Partimos de un código sencillo:

from sklearn.datasets import load_iris
from sklearn.tree import DecisionTreeClassifier
from sklearn.model_selection import cross_val_score


def main():
    iris = load_iris()

    # Testing different maximum-depth values
    for max_depth in range(1, 6):
        # Create a decision tree classifier
        clf = DecisionTreeClassifier(max_depth=max_depth)

        # Perform cross-validation with 5 folds
        scores = cross_val_score(clf, iris.data, iris.target, cv=5).mean()

        # Print the cross-validation scores
        print(f"Cross-validation scores for max_depth={max_depth}: {scores:.5f}")


main()
Cross-validation scores for max_depth=1: 0.66667
Cross-validation scores for max_depth=2: 0.93333
Cross-validation scores for max_depth=3: 0.97333
Cross-validation scores for max_depth=4: 0.95333
Cross-validation scores for max_depth=5: 0.95333

Registrando el experimento

Vamos a incorporar el uso de MLFlow inicialmente. Eso implica:

  1. Indicar dónde se guardarán los datos.
mlflow.set_tracking_uri("http://127.0.0.1:5000")
  1. Crear un experimento asignándole un nombre:
mlflow.set_experiment("Iris - max_depth study")
  1. Delimitar el código asociado a cada ejecución
with mlflow.start_run():
    ...

Para evitar nombres de ejecución aleatorios, le pondremos nombre a cada.

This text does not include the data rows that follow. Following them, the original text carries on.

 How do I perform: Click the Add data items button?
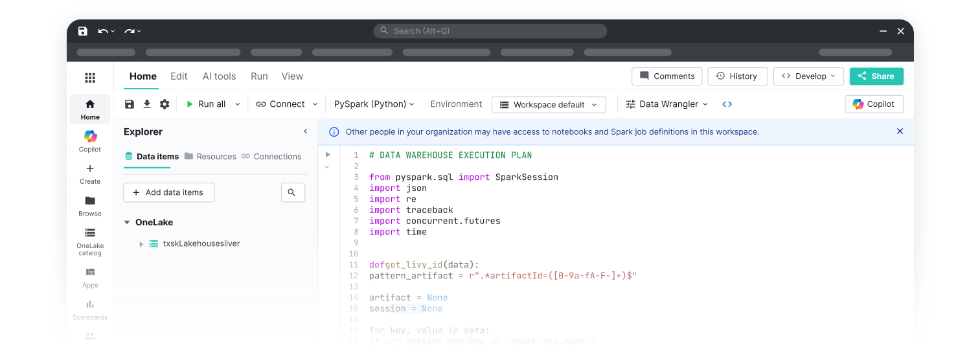(x=168, y=192)
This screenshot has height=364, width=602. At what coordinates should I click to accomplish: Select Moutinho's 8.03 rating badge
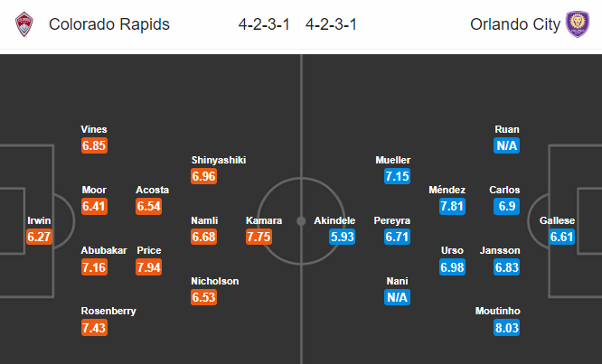point(506,328)
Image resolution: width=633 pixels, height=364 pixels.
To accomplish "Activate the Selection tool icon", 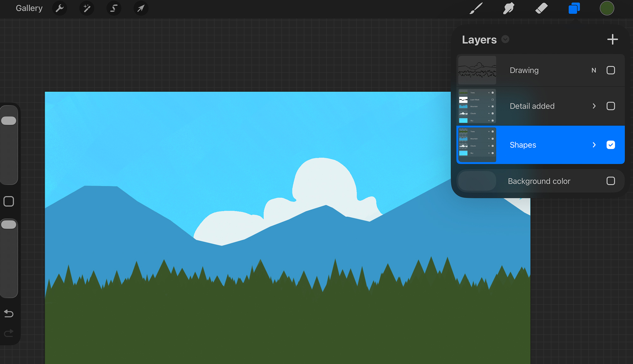I will [114, 8].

  1. Guardar los parámetros:
mlflow.log_param("max_depth", max_depth)
  1. Guardar los resultados:
mlflow.log_metric("accuracy", scores)

Probando el ejemplo completo

from sklearn.datasets import load_iris
from sklearn.tree import DecisionTreeClassifier
from sklearn.model_selection import cross_val_score
import mlflow


def main():
    iris = load_iris()
    mlflow.set_tracking_uri("http://127.0.0.1:5000")

    mlflow.set_experiment("Iris - max_depth study")

    for max_depth in range(1, 5):
        with mlflow.start_run():
            mlflow.log_param("max_depth", max_depth)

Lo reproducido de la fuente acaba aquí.